Ford circles made it possible for me to investigate an apeirogon, ( an infinite sided polygon see https://en.wikipedia.org/wiki/Apeirogon#Apeirogons_in_hyperbolic_plane )

Unfortunedly I could not yet investigate the regular apeirogon that circumscribes a horocycle, I have not(yet?) developed the nessessary formulas for that, but I did manage the formulas for the apeirogon that is circumscribed by a horocycle.

But when I did this and looked what I had made I realised that an apeirogon is not a (closed) polygon at all (the sides don't form a closed circuit)

Starting from a vertex and going in two direction of the sides at the vertex, following the sides, at the end the vertices of a polygon must coincide again to make a closed circuit.

But what I noticed that while in most models of hyperbolic geometry it looks that the vertices of an apeirogon come together again in reality they get further and further away from eachother. so they don't form a circuit so an apeirogon is no (closed) polygon

My construction in detail:

  • Poincare half-plane model

  • The circumscribing horocycle is the horocycle centered at $(0 , 0)$ going through $ (0 , 1)$ (so Euclidianly centered at $(0 , \frac{1}{2} )$ and is inscribed by the apeirgon that i am investigating

  • The vertices of the apeirgon are $P_0 = (0,1)$ and the points where Ford circles C(1,i) and C(-1,i) $ (i= 1,2, ... , \infty)$ are tangent to the circumscribing horocycle.

  • Ford circle C(1,n) is the circle Euclidianly centered at $(\frac{1}{n} , \frac{1}{2n^2})$ going trough $(\frac{1}{n} , 0)$ , so is hyperbolicly a horocycle. the point where this horocycle and the circumscribing horocycle meet is $(\frac{n}{n^2+1} ,\frac{1}{n^2+1} )$ and this point is vertex $P_n$ of the apeirogon.

  • Ford circle C(-1,n) is the circle Euclidianly centered at $(-\frac{1}{n} , \frac{1}{2n^2})$ going trough $(-\frac{1}{n} , 0)$ , this is the horocycles at the other side of the circumscribing horocycle.
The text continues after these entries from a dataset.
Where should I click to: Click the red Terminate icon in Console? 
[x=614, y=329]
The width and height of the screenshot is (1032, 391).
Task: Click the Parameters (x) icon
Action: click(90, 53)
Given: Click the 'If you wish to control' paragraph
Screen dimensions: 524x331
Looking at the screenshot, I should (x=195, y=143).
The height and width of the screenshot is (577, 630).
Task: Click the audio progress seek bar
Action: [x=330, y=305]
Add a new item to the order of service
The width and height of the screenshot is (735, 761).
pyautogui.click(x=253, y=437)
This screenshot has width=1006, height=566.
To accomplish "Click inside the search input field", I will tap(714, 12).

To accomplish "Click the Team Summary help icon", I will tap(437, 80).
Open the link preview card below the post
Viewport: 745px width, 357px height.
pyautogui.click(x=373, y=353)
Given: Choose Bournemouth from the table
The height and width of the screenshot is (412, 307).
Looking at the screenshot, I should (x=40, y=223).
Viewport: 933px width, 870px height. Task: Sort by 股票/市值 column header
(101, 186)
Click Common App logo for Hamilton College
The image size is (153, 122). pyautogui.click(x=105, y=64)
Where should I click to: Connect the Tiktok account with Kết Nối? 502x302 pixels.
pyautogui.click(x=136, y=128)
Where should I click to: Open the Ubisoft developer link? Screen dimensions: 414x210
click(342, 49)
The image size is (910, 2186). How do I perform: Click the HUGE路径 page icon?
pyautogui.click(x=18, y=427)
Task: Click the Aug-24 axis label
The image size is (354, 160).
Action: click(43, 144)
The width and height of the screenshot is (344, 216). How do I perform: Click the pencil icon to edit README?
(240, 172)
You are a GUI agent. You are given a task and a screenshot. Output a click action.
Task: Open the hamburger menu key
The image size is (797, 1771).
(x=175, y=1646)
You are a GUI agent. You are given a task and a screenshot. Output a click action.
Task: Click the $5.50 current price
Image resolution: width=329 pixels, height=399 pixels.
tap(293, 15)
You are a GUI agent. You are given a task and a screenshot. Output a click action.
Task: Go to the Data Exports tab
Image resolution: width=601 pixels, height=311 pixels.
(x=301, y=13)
The point where they meet is vertex $P_{-n}$ of the apeirogon.

  • There is a deduction that shows that side has a length of $\operatorname{arcosh}(1.5)$ and every two vertices that are one vertex apart are $\operatorname{arcosh}(3)$ apart (n just drops out of the formula) this proofs that the apeirogon is regular (all sides have the same length and all angles are equal)

But then:

  • The hyperbolic distance between the vertices $P_n$ and $P_{-n}$ is $\operatorname{arcosh}(1+2n^2)$ (sometimes formulas are simple)

  • As n grows to infinity the distance between the vertices $P_n$ and $P_{-n}$ also grows to infinity and $P_n$ and $P_{-n}$ or $P_n$ and $P_{-n+1}$ are not going to coincide.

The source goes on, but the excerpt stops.